我有几个像这样的数据框:
rdd_1 = sc.parallelize([(0,10,"A",2), (1,20,"B",1), (2,30,"A",2)])
rdd_2 = sc.parallelize([(0,10,223,"201601"), (0,10,83,"2016032"),(1,20,3213,"201602"),(1,20,3003,"201601"), (1,20,9872,"201603"), (2,40, 2321,"201601"), (2,30, 10,"201602"),(2,61, 2321,"201601")])
df_tg = sqlContext.createDataFrame(rdd_1, ["id", "type", "route_a", "route_b"])

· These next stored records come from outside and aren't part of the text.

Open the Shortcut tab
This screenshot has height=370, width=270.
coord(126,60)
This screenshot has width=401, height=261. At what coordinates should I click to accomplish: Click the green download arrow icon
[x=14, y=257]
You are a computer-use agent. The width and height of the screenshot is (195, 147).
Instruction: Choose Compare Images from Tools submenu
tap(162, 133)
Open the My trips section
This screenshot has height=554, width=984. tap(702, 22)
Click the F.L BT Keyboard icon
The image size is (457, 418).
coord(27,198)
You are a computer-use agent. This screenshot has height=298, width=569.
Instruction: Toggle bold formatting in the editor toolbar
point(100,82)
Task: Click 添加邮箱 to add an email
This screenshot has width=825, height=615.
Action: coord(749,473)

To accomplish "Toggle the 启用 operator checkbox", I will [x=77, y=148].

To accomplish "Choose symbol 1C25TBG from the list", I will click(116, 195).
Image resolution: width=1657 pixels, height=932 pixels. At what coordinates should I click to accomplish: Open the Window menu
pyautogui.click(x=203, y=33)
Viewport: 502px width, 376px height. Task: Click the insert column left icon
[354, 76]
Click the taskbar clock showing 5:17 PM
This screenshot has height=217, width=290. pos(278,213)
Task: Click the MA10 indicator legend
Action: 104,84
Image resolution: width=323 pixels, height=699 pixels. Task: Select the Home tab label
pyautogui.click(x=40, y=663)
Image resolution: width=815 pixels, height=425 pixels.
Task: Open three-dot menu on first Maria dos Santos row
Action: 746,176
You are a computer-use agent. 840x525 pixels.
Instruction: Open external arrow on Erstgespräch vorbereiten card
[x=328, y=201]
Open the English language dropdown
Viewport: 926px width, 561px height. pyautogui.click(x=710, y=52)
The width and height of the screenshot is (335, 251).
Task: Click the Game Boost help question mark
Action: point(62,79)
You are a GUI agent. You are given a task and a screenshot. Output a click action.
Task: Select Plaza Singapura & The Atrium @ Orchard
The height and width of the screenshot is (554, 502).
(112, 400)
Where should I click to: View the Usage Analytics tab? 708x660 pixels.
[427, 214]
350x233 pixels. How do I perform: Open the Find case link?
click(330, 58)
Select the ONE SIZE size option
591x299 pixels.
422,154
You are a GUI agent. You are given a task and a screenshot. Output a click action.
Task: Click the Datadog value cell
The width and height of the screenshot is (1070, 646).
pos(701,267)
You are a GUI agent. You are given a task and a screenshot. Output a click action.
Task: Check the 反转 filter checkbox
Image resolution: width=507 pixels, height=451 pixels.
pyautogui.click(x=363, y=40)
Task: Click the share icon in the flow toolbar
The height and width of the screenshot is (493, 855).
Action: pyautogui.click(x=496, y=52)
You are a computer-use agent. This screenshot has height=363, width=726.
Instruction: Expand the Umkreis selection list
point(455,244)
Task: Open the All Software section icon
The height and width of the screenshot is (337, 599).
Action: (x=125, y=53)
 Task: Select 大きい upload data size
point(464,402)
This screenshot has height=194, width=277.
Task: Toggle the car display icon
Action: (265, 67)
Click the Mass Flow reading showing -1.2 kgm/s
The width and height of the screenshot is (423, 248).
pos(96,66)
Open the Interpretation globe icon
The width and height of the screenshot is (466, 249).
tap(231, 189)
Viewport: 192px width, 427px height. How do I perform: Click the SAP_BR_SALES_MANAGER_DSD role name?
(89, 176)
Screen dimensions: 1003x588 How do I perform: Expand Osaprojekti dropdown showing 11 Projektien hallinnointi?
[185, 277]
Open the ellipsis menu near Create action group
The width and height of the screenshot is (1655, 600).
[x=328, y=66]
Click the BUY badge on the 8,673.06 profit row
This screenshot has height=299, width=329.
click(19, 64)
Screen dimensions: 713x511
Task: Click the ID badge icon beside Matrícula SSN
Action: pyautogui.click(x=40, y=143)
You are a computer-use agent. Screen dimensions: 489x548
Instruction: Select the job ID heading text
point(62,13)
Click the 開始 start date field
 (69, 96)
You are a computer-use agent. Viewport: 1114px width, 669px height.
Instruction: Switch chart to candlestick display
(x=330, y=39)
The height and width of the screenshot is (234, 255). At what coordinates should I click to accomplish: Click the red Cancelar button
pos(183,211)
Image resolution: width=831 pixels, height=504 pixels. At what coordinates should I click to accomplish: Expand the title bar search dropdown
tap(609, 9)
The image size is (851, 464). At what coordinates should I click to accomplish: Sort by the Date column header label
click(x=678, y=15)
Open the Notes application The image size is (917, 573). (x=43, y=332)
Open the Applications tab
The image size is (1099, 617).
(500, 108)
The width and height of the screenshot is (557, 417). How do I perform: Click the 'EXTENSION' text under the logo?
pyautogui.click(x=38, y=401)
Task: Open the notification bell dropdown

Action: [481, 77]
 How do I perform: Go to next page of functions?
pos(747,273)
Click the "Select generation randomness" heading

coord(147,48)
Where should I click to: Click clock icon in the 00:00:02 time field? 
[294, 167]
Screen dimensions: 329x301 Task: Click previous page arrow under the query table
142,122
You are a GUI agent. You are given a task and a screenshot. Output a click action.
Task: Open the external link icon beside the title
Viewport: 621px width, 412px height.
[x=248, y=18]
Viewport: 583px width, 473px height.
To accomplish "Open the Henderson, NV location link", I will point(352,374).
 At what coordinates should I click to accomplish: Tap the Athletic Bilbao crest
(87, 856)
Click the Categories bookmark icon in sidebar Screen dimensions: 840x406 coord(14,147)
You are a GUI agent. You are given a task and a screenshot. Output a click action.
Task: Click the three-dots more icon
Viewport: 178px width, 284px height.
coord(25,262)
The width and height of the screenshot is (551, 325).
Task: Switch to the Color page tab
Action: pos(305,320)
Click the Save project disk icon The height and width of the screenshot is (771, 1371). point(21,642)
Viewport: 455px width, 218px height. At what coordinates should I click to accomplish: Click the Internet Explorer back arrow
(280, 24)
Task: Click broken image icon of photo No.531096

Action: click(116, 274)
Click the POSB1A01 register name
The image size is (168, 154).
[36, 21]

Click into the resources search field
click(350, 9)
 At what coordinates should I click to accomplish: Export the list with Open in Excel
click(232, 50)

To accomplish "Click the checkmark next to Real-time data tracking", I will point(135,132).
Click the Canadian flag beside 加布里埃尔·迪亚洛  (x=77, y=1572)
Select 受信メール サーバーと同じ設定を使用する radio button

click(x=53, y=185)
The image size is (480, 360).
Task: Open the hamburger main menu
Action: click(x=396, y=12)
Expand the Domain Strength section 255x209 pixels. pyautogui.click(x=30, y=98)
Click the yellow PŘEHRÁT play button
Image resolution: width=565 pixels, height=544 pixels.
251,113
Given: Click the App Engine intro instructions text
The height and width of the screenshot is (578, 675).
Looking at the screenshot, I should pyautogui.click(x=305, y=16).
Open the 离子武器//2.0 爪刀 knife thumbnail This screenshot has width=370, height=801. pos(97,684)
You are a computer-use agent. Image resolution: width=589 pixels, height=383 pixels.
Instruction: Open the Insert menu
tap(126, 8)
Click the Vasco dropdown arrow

df_data = sqlContext.createDataFrame(rdd_2, ["id", "type", "cost", "date"])
df_tg.show()
+---+----+-------+-------+
| id|type|route_a|route_b|
+---+----+-------+-------+
| 0|10 | A| 2|
| 1|20 | B| 1|
| 2|30 | A| 2|
+---+----+-------+-------+
df_data.show()
+---+----+----+------+
| id|type|cost| date|
+---+----+----+------+
| 0|10 | 223|201603|
| 0|10 | 83 |201602|
| 1|20 |3003|201601|
| 1|20 |3213|201602|
| 1|20 |9872|201603|
| 2|30 | 10|201602|
| 2|30 | 62|201601|
| 2|40 |2321|201601|
+---+----+----+------+
所以我需要添加这样的列:
+---+----+-------+-------+-----------+-----------+-----------+
| id|type|route_a|route_b|cost_201603|cost_201602|cost_201601|
+---+----+-------+-------+-----------+-----------+-----------+
| 0|10 | A| 2| 223 | 83 | None|
| 1|20 | B| 1| 9872 | 3213 | 3003|
| 2|30 | A| 2| None | 10 | 62|
+---+----+-------+-------+-----------+-----------+-----------+
为此我必须做几个连接:
df_tg = df_tg.join(df_data[df_data.date == "201603"], ["id", "type"])
并且我必须重命名列,不要覆盖它们:
df_tg = df_tg.join(df_data[df_data.date == "201603"], ["id", "type"]).withColumnRenamed("cost","cost_201603")
我可以编写一个函数来执行此操作,但我必须遍历可用日期和列,通过全表扫描生成大量连接:
def feature_add(df_target, df_feat, feat_cols, period):
for ref_month in period:
df_target = df_target.join(df_feat, ["id", "type"]).select(
*[df_target[column] for column in df_target.columns] + [df_feat[feat_col]]
).withColumnRenamed(feat_col, feat_col + '_' + ref_month)
return df_target
df_tg = feature_add(df_tg, df_data, ["cost"], ["201602", "201603", "201601"])
这很有效,但很糟糕。如何添加这些列,包括当我为其他数据帧调用相同的函数时?请注意,列未完全对齐,我需要进行内连接。
答案 0 :(得分:3)
我建议使用枢轴功能如下:
from pyspark.sql.functions import *
rdd_1 = sc.parallelize([(0,10,"A",2), (1,20,"B",1), (2,30,"A",2)])
rdd_2 = sc.parallelize([(0,10,223,"201601"), (0,10,83,"2016032"),(1,20,3213,"201602"),(1,20,3003,"201601"), (1,20,9872,"201603"), (2,40, 2321,"201601"), (2,30, 10,"201602"),(2,61, 2321,"201601")])
df_tg = sqlContext.createDataFrame(rdd_1, ["id", "type", "route_a", "route_b"])
df_data = sqlContext.createDataFrame(rdd_2, ["id", "type", "cost", "date"])
pivot_df_data = df_data.groupBy("id","type").pivot("date").agg({"cost" : "sum"})
pivot_df_data.join(df_tg, ['id','type'], 'inner').select('id','type','route_a','route_b','201601','201602','201603','2016032').show()
# +---+----+-------+-------+------+------+------+-------+
# | id|type|route_a|route_b|201601|201602|201603|2016032|
# +---+----+-------+-------+------+------+------+-------+
# | 0| 10| A| 2| 223| null| null| 83|
# | 1| 20| B| 1| 3003| 3213| 9872| null|
# | 2| 30| A| 2| null| 10| null| null|
# +---+----+-------+-------+------+------+------+-------+